» REQUIREMENT 1: From the Scandi Standard text, list every amount given in Swedish kronor (SEK).
» REQUIREMENT 2: Return the portion of the Scandi Standard text that opens with the words containing "Scandi Standard reported" and closes with "growth and profitability.".

» TEXT SHOWN:
__________

Scandi Standard reported Q1 revenue of SEK 3.68 billion, beating the SEK 3.60 billion analyst estimate, while operating profit rose 35% year over year to SEK 167 million and EBIT margin improved to 4.5% from 3.7%. Net income reached SEK 101 million and EPS was SEK 1.55, supported by strong chicken demand, capacity investments, and efficiency gains. Management also highlighted successful product launches and a brand refresh in Sweden, and expects continued high demand to support growth and profitability.

Analysis

This is not just an end-demand story; it is a proof point that chicken is still taking share inside the protein basket while input inflation has likely been absorbed through mix and productivity. The second-order winner is likely upstream feed and packaging suppliers only if this demand persists without margin leakage, but the more important competitive effect is on smaller regional poultry players that lack scale to fund capacity and brand investment. If Scandi can keep converting volume into margin, the market will likely re-rate the durability of earnings across northern European food producers that have been treated as low-growth defensives. The key risk is that this is a late-cycle margin peak if the current demand impulse was partially helped by consumers trading down from beef/pork rather than true category expansion. That matters because the elasticity is asymmetric: if commodity meat prices normalize or household budgets tighten again, promotional intensity can rise quickly and erase 100-150 bps of EBIT margin over the next 2-3 quarters. The capex/efficiency payoff also has a lag, so any disappointment in throughput would hit fixed-cost absorption before it shows up in revenue. The consensus may be underestimating how much of the upside is already visible in this quarter’s margin, meaning the next leg higher likely needs either continued pricing power or a cleaner cost base, not just volume. I would view the setup as constructive but not chaseable unless the company can sustain margin expansion into the next two prints. The best contrarian angle is that strong demand data often lulls investors into ignoring eventual normalization in poultry supply; once competitors add capacity, the category can move from scarcity to promotion faster than models expect.

__________

» EXTRACTED DATA:
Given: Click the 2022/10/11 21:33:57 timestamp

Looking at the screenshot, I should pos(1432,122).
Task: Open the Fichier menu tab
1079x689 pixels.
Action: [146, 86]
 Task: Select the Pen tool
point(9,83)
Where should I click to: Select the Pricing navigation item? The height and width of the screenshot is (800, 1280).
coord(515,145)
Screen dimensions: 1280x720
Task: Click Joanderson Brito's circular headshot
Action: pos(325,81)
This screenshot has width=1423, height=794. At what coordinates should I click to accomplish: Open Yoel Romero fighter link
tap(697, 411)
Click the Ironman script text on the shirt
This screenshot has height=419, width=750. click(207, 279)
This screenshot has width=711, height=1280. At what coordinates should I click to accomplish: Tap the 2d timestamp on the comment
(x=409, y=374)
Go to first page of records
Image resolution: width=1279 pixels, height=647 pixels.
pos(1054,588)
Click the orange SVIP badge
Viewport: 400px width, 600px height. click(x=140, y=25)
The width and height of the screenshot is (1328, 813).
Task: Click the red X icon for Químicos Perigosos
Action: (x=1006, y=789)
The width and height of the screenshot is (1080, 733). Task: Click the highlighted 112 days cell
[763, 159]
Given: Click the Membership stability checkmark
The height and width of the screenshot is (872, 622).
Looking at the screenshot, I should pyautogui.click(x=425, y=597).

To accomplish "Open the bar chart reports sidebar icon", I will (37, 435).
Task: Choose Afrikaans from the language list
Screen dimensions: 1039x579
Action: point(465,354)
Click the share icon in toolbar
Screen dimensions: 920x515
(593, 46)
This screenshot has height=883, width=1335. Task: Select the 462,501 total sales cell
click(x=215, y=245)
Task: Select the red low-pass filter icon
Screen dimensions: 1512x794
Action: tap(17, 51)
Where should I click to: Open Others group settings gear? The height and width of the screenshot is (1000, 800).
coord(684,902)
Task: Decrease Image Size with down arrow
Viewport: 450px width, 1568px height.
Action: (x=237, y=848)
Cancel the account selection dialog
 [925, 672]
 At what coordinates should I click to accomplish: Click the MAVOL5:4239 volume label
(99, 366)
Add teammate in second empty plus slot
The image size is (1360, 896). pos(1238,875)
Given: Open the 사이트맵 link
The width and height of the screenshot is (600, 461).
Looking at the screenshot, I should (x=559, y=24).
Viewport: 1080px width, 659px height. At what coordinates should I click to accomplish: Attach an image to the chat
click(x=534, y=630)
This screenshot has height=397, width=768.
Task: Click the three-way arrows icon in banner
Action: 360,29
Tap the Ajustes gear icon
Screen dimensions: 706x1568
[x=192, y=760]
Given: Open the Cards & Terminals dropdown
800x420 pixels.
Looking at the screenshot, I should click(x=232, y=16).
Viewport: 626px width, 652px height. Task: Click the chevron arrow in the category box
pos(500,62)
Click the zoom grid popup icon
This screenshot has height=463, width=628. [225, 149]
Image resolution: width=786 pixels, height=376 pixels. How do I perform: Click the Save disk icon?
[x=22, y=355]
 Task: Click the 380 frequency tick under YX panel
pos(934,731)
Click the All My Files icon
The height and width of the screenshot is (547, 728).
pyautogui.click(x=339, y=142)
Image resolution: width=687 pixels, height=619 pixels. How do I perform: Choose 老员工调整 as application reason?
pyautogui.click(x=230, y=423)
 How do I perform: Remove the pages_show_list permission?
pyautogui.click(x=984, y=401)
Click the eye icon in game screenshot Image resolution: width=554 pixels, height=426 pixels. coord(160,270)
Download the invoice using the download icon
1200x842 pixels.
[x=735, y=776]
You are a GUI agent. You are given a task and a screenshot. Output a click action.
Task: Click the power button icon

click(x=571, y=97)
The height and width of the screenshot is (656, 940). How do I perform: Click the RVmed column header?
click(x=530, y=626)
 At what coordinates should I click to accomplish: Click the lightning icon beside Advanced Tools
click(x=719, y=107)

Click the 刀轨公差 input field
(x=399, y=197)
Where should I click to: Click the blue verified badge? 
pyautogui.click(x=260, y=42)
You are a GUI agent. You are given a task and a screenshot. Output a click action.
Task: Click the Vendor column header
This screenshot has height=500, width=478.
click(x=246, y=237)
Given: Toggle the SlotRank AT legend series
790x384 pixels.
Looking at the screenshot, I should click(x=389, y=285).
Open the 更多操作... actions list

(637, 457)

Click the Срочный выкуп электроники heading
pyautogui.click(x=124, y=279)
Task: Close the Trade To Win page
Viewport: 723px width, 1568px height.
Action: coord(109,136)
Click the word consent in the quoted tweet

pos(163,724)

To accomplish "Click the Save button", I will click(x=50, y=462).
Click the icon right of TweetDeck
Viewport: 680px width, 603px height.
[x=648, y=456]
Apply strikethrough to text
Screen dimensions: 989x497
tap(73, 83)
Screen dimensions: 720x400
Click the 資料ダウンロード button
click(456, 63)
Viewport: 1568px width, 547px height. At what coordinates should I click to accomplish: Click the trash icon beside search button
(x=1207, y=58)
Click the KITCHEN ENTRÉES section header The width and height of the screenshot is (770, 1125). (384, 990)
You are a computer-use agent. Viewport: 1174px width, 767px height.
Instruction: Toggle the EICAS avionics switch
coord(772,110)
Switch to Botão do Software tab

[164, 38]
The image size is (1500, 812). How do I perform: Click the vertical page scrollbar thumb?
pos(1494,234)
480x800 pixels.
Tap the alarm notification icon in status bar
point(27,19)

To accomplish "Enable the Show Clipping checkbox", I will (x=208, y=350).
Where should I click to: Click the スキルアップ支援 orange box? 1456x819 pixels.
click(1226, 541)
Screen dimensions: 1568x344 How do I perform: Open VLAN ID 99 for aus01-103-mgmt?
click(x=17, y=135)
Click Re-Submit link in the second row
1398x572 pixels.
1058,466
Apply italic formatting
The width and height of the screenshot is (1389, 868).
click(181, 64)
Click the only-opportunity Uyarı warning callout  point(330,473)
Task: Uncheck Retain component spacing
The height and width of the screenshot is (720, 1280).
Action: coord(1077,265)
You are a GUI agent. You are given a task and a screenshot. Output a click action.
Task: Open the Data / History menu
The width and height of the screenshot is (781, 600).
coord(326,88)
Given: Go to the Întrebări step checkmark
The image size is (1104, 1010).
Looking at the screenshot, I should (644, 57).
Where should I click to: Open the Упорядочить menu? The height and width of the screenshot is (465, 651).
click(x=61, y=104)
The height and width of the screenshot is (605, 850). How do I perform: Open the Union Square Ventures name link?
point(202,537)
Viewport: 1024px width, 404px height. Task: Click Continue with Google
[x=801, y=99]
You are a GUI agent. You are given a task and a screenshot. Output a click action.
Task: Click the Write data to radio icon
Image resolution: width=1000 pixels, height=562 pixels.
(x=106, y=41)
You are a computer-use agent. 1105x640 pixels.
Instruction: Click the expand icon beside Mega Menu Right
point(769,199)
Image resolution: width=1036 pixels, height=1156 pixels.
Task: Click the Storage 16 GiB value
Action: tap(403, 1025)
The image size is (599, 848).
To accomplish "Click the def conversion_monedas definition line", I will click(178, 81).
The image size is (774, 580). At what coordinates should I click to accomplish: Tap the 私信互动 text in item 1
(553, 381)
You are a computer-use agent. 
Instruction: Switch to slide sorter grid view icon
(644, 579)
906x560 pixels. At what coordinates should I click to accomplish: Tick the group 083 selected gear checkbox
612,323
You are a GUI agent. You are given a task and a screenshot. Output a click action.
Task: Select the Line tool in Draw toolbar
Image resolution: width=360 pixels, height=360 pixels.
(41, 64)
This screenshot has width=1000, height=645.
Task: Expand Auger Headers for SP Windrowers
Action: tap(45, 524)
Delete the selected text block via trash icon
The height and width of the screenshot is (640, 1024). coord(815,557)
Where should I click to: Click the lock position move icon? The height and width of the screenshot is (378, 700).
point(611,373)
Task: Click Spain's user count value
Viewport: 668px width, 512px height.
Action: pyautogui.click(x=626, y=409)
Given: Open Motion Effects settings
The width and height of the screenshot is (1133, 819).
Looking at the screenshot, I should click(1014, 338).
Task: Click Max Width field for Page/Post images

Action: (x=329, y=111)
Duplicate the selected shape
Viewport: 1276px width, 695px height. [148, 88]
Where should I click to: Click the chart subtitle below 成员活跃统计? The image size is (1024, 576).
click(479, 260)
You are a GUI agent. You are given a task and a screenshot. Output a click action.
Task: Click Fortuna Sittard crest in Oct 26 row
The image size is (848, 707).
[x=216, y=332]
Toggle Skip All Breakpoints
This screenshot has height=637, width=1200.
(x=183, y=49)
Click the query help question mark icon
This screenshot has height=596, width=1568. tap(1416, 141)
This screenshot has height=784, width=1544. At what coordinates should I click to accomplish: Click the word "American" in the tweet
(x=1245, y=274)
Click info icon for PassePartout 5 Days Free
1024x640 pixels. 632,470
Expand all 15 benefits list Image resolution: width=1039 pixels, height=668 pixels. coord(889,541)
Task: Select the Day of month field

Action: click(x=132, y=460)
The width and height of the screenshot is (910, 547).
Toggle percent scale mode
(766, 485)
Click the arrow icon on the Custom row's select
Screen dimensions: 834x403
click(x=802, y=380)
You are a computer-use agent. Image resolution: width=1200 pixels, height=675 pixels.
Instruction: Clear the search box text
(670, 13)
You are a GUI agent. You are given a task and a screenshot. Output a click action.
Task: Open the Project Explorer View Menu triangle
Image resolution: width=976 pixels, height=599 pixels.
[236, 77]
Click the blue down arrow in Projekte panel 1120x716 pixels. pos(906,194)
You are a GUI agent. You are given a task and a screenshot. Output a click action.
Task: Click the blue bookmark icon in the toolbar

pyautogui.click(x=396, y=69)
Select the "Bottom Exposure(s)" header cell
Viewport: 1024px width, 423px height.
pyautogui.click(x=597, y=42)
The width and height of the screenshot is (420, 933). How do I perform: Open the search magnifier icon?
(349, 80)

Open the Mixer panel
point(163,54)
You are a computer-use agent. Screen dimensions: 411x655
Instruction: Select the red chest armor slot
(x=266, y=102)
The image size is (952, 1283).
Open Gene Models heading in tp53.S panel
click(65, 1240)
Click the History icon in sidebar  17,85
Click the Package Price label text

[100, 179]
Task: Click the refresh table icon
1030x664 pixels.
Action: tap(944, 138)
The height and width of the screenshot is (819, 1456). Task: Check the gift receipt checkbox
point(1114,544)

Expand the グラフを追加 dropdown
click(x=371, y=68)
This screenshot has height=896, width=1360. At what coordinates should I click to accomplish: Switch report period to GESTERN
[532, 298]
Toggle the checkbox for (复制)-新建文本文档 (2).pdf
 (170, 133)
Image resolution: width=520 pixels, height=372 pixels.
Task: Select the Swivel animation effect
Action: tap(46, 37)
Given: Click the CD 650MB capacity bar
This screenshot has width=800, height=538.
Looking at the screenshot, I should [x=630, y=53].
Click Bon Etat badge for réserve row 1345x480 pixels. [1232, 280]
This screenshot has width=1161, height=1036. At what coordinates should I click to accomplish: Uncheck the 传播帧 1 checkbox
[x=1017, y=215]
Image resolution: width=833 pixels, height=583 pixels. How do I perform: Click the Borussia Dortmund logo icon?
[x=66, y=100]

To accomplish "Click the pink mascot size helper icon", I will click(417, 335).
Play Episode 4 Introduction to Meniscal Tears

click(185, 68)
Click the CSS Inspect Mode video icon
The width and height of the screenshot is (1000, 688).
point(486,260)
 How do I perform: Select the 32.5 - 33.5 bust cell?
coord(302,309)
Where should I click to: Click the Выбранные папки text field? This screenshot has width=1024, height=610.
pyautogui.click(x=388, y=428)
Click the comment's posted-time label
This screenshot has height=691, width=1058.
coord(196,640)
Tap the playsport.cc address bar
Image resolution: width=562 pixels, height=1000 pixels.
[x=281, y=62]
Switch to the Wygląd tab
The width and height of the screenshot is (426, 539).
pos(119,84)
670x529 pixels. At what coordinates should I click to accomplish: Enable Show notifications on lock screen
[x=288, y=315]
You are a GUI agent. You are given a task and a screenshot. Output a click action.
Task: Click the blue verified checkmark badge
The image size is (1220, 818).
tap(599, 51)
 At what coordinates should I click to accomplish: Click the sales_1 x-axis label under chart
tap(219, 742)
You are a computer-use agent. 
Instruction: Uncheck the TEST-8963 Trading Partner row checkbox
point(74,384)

__________

» RESULT 1:
SEK 3.68 billion
SEK 3.60 billion
SEK 167 million
SEK 101 million
SEK 1.55

» RESULT 2:
Scandi Standard reported Q1 revenue of SEK 3.68 billion, beating the SEK 3.60 billion analyst estimate, while operating profit rose 35% year over year to SEK 167 million and EBIT margin improved to 4.5% from 3.7%. Net income reached SEK 101 million and EPS was SEK 1.55, supported by strong chicken demand, capacity investments, and efficiency gains. Management also highlighted successful product launches and a brand refresh in Sweden, and expects continued high demand to support growth and profitability.